# headphones for gaming and movies



## Uchihamadara (Jan 7, 2016)

hello everyone i want to purchase a headphone under 1 k cannot extend beyond that
which would be used just for gaming and  movies
.i want to buy them asap


----------



## anky (Mar 1, 2016)

Soundpeats Qy7 Mini Lightweight Wireless Sports Headset: Amazon.in: Electronic
hows this one?


----------



## azvnoit (Mar 1, 2016)

There are a bunch of legendary earphones under 1k.
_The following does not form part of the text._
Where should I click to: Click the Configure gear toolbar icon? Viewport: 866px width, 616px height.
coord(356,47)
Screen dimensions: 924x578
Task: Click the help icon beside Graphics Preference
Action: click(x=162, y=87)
I own Cowon EM1 and Soundmagic ES18. There are others like creative ep 630 or sennheiser cx 180. But each of them have different sound signatures. For example, I find ES18 to have more bass compared to EM1 which is more balanced. Both have good clarity and loudness but ES18 seems to have more bass. Depends on what you like you can go for any of the 4 mentioned.
Also Tekfusion Twinwoofers is for around 1.2k which is also good if you like bass.


----------



## anirbandd (Mar 1, 2016)

*www.amazon.in/Philips-SHL3000-00-O...1456835060&sr=8-4&keywords=philips+headphones

you cant go wrong with philips


----------



## anky (Mar 1, 2016)

decide to go with sounpeats qy7..will tell u guys its performance and other things


----------



## anirbandd (Mar 1, 2016)

anky said:


> decide to go with sounpeats qy7..will tell u guys its performance and other things



thats 1.9k.. 

your budget in OP was 1k..


----------



## anky (Mar 1, 2016)

oops...i posted another post for me..i am not the OP in this post.


----------



## anirbandd (Mar 2, 2016)

ehhh.. sorry..


----------



## azvnoit (Mar 4, 2016)

Sorry, just realized OP was looking for Headphones and not earphones, the price confused me. My suggestions are for earphones under 1k. As for headphones I would look at a higher price range otherwise I would stick to earphones for better quality. 
For gaming, for starters, Steelseries Siberia is a classic choice later upgrade to Kraken. Otherwise for under 1k the one suggested by anirbandd looks good enough.


----------